Fuzzing, or Fuzz Testing, is the process of finding security vulnerabilities in programs by repeatedly providing invalid, unexpected, fuzzed, or random data as inputs. Since this process is highly dependent on the input interface and the execution environment of the target , fuzzing programs with simple interfaces like command line arguments or files in a usual architecture is very straightforward nowadays, but… What happens when it isn’t a command line program? And if it isn’t on your machine? And if it has another architecture? And if it is for another OS or no OS at all? This can be really tricky, so… With NYAF we’re going to overcome these difficulties by abstracting away from the execution environment and the input interface.


Description

In this talk I’m going to present NYAF, a multi-platform fuzzer based on emulation and guided by the Generation Search algorithm, seen for the first time on the well known SAGE fuzzer.


The main goal of the fuzzer is to abstract the program from its natural execution environment (OS/Hardware), and analyze it in a more comfortable and emulated one, to improve the capabilities in terms of analysis, scalability and efficiency. This approach will help with fuzzing on targets like IOT devices, embedded systems, firmware and OS.


Currently, the fuzzer supports the following architectures and platforms:


Architectures:

ARM32

AArch64

X86

x86_64

Platforms:

Windows

MacOs

Linux

UEFI

Bare metal

NYAF is fully written in python and it can be easily extended to improve its functionalities, provide support for another platform or create a custom test case generation method. It primarily uses two python frameworks to work:


Qiling: an advanced binary emulation framework built on top of Unicorn Engine in pure python used to emulate the programs.


Triton: A Dynamic Binary Analysis framework used to implement the concolic execution needed in the General Search algorithm.


The main goal of the talk is to explain, at a high level, the internals of the fuzzer to understand why it can overcome the difficulties that the different environments impose, and the nature of the design decisions needed to reach the fuzzer goals . The main topics to discuss are:


The hardware abstraction: Snapshot taking and emulation.

How to recognize a bug in the execution.

Efficient test case generation: Generational Search using concolic execution.

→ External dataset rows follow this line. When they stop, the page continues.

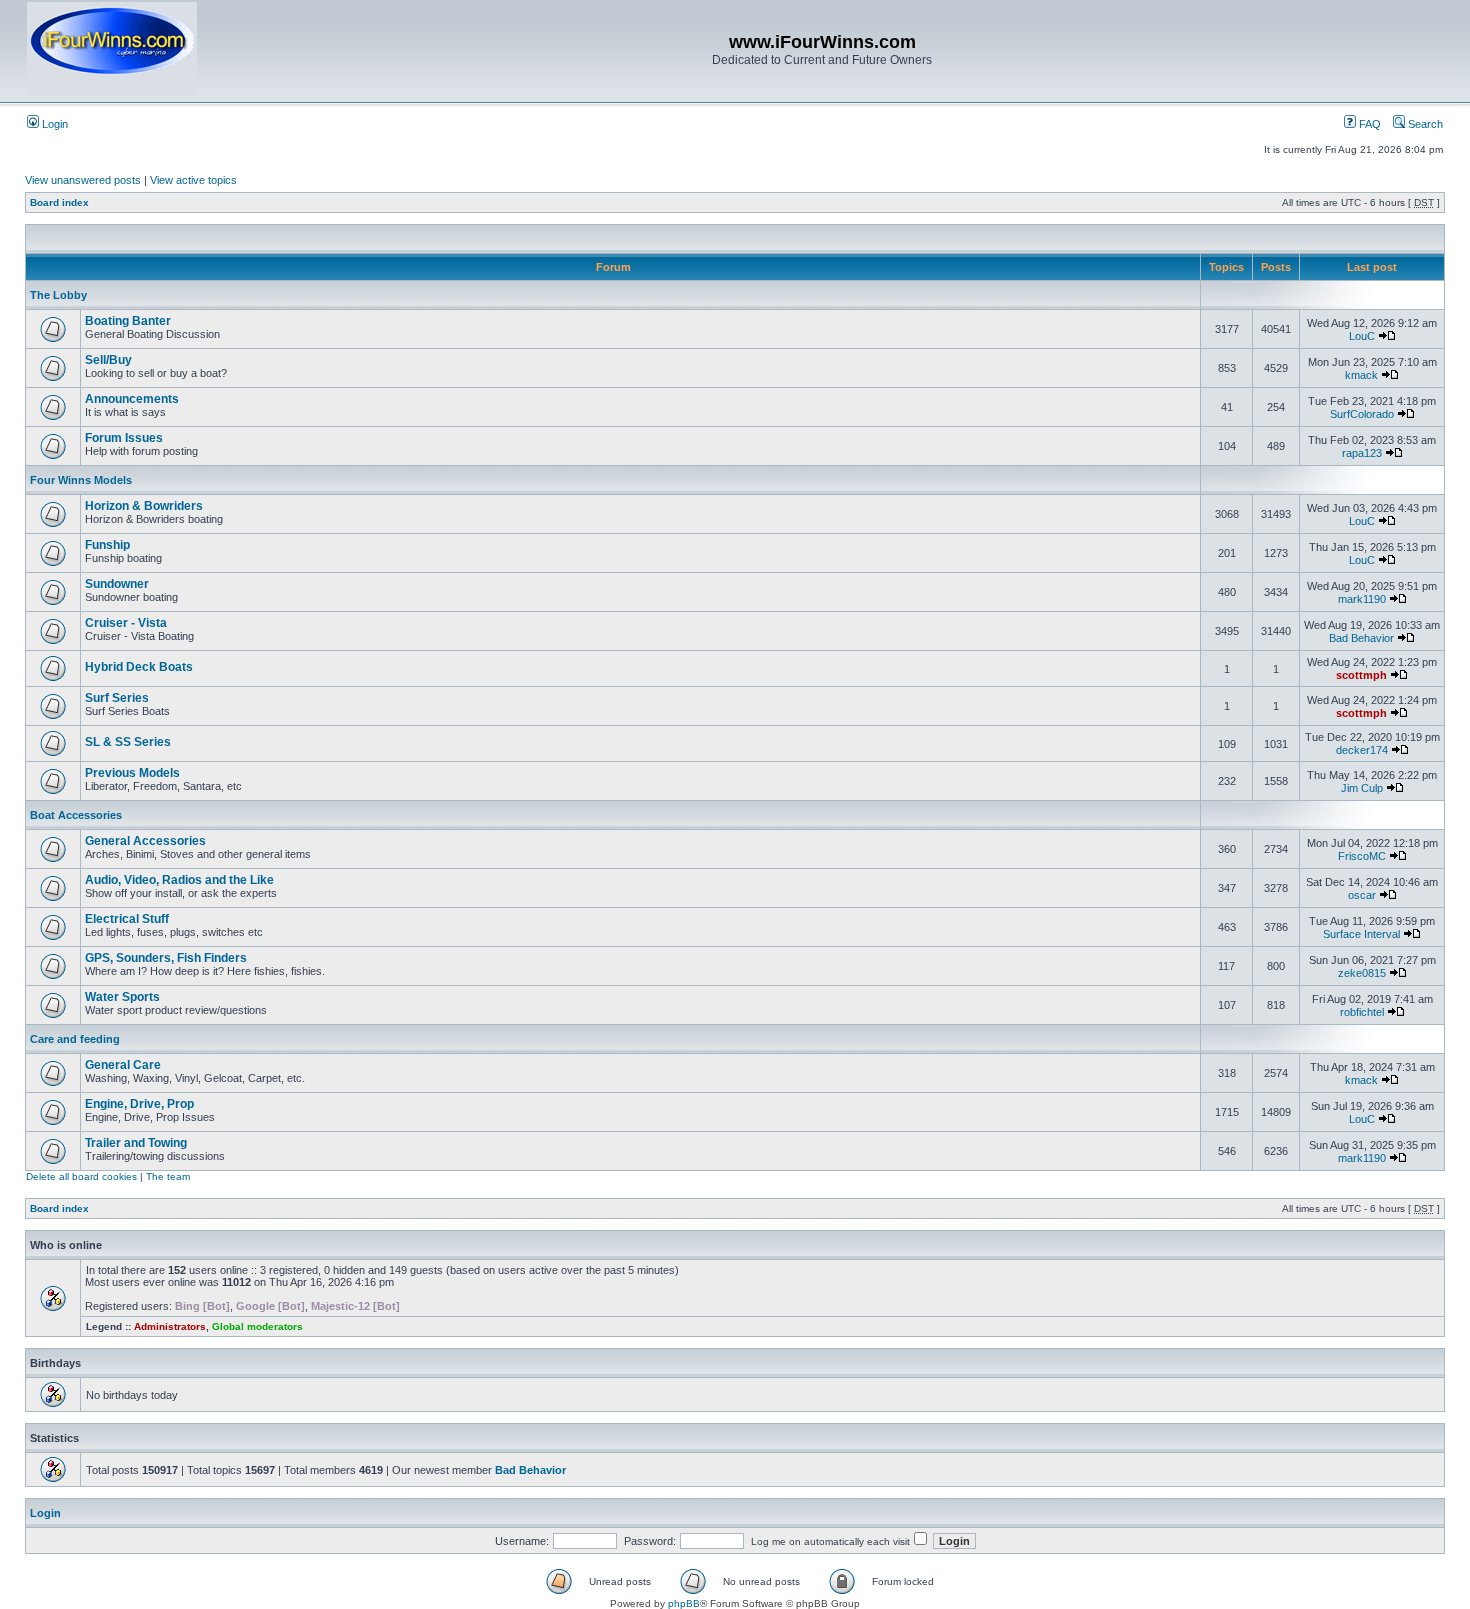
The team (168, 1176)
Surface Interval (1361, 934)
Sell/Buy (108, 360)
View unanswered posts (83, 180)
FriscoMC (1362, 856)
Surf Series (117, 698)
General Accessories (145, 841)
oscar (1362, 895)
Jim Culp (1362, 788)
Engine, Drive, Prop (139, 1104)
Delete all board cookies (81, 1176)
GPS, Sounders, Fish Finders (166, 958)
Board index (59, 202)
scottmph (1361, 675)
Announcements (132, 399)
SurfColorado (1362, 414)
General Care (123, 1065)
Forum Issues (124, 438)
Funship (107, 545)
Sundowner (117, 584)
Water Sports (122, 997)
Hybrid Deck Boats (139, 667)
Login (53, 124)
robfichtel (1362, 1012)
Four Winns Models (81, 480)
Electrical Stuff (127, 919)
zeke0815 (1362, 973)
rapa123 (1362, 453)
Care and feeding (75, 1039)
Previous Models (132, 773)
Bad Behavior (1361, 638)
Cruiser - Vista (126, 623)
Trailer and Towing (136, 1143)
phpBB (684, 1603)
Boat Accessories (76, 815)
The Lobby (58, 295)
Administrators (170, 1326)
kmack (1361, 375)
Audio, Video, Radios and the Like (179, 880)
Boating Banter (128, 321)
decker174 (1362, 750)
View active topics (193, 180)
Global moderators (257, 1326)
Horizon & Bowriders (144, 506)
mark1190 (1362, 599)
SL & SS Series (128, 742)
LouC (1362, 336)
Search (1424, 124)
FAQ (1368, 124)
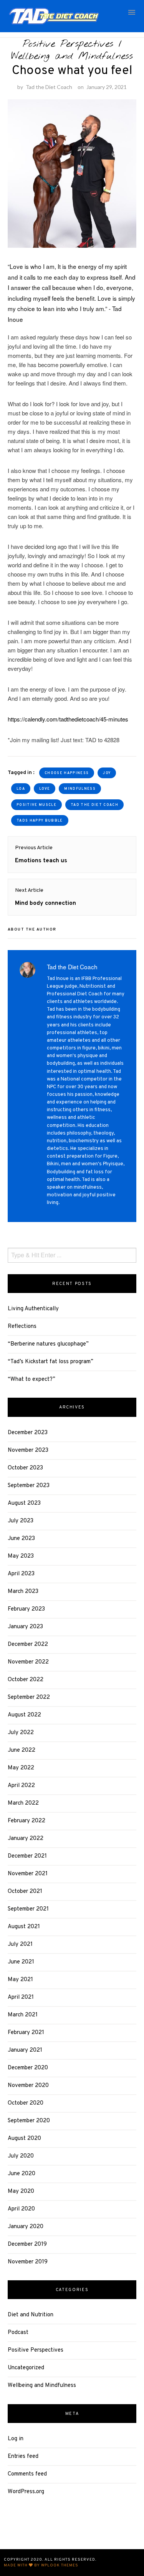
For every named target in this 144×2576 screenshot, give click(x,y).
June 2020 (21, 2173)
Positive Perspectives (68, 44)
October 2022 (25, 1679)
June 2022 (21, 1750)
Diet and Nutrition (30, 2315)
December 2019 (27, 2244)
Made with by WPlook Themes (41, 2565)
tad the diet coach (94, 805)
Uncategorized (26, 2368)
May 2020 (21, 2191)
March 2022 (23, 1803)
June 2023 (21, 1538)
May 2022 (21, 1768)
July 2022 (21, 1732)
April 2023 (21, 1574)
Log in (15, 2439)
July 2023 (20, 1521)
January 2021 (25, 2050)
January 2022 (25, 1838)
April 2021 (21, 1997)
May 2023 (21, 1556)
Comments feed (27, 2474)
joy (107, 773)
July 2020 (21, 2156)
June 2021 (21, 1962)
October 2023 (25, 1468)
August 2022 (24, 1715)
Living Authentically (33, 1309)
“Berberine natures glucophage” (48, 1344)
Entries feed (23, 2456)
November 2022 (28, 1662)
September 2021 (28, 1909)
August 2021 (24, 1926)
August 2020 (24, 2138)
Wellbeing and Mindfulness (72, 56)
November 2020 (28, 2085)
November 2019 (28, 2262)
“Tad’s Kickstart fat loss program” (50, 1361)
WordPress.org (26, 2491)
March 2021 (23, 2015)
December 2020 (28, 2068)
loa (21, 789)
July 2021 (20, 1944)
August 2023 (24, 1503)
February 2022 (26, 1821)
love (44, 789)
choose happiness (67, 773)
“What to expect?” (31, 1379)
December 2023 (28, 1432)
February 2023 (26, 1609)
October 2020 (25, 2103)
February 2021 (26, 2032)
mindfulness (80, 789)
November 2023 (28, 1450)
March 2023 (23, 1591)
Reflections (22, 1326)
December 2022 (28, 1644)
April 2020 (21, 2209)
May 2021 (20, 1979)
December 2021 (27, 1856)
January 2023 (25, 1627)
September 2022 (29, 1697)
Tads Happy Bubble (40, 821)
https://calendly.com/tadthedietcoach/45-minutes (68, 719)
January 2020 (25, 2226)
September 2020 (29, 2121)
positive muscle (36, 805)
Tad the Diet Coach (49, 87)
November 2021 (28, 1874)
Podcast (18, 2332)
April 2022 (21, 1785)
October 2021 (25, 1891)
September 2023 (29, 1485)
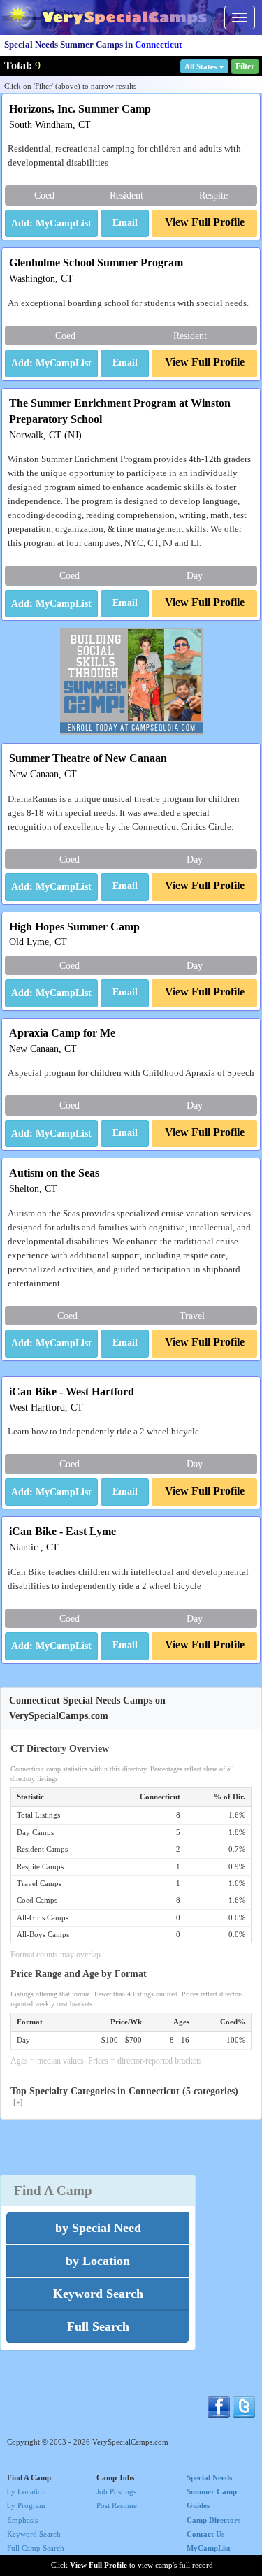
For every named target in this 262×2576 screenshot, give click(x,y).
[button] (125, 224)
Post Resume (116, 2505)
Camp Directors (213, 2520)
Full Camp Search (35, 2548)
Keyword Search (34, 2534)
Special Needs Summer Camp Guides (212, 2491)
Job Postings (116, 2491)
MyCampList (209, 2548)
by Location (26, 2491)
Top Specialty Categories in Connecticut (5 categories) (124, 2095)
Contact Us (205, 2534)
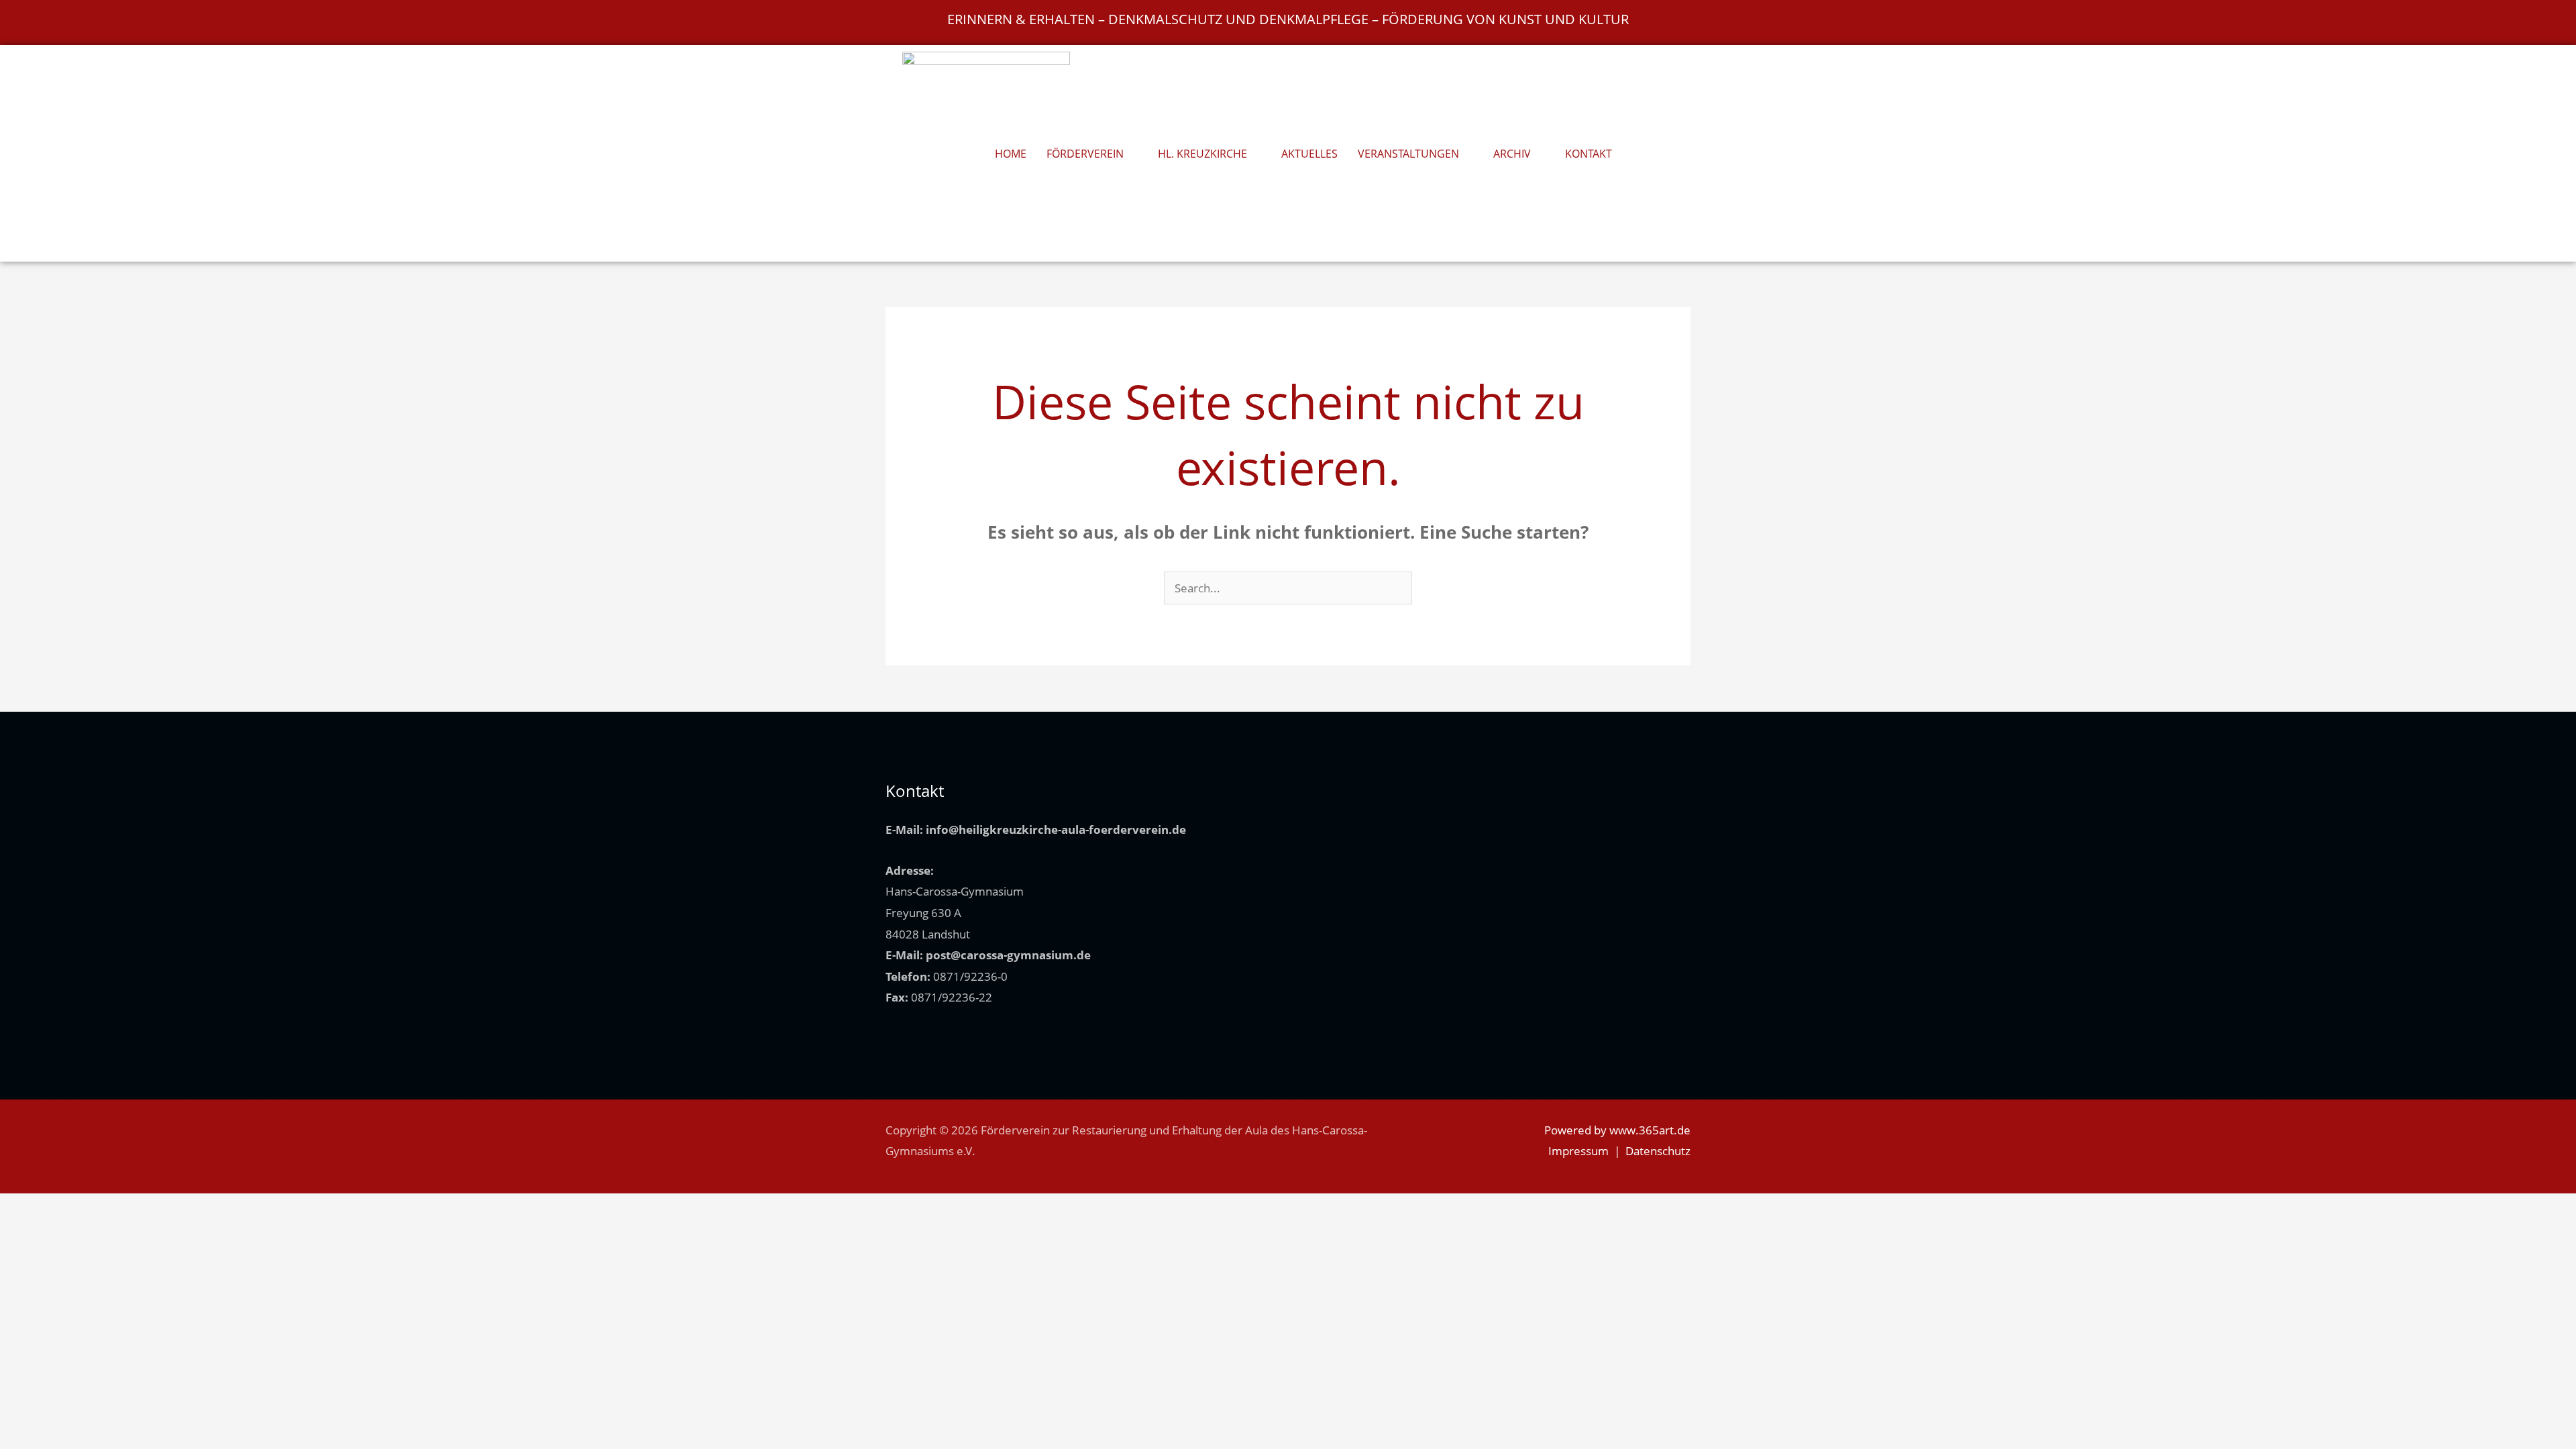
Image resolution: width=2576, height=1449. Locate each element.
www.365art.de (1649, 1130)
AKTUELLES (1309, 153)
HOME (1010, 153)
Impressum (1578, 1151)
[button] (1653, 154)
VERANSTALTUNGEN (1408, 153)
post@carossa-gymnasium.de (1008, 955)
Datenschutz (1657, 1151)
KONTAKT (1588, 153)
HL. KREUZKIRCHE (1202, 153)
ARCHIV (1512, 153)
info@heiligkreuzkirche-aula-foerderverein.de (1056, 829)
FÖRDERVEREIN (1085, 153)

And at the end, we are going to show a use case for the fuzzer to prove the topics discussed earlier with a real world case.

Speaker:  Gastón Aznarez

"I’m Gastón Aznarez, a 23-year-old enthusiast about computers and security. I started learning about computers just before I finished collage, and after that, I started studying Computer Science at FaMAF (National University of Córdoba). Meanwhile, my career as a software developer grows with jobs in different fields like: web, mobile, embedded and communication protocols. Until I discovered computer security and decided to follow this path, at first with CTFs and reverse engineering but later getting a full time job on this field. I’m currently working as a Firmware Security Automation Engineer at Eclypsium, finishing my final year project and playing CTFs when I get some time."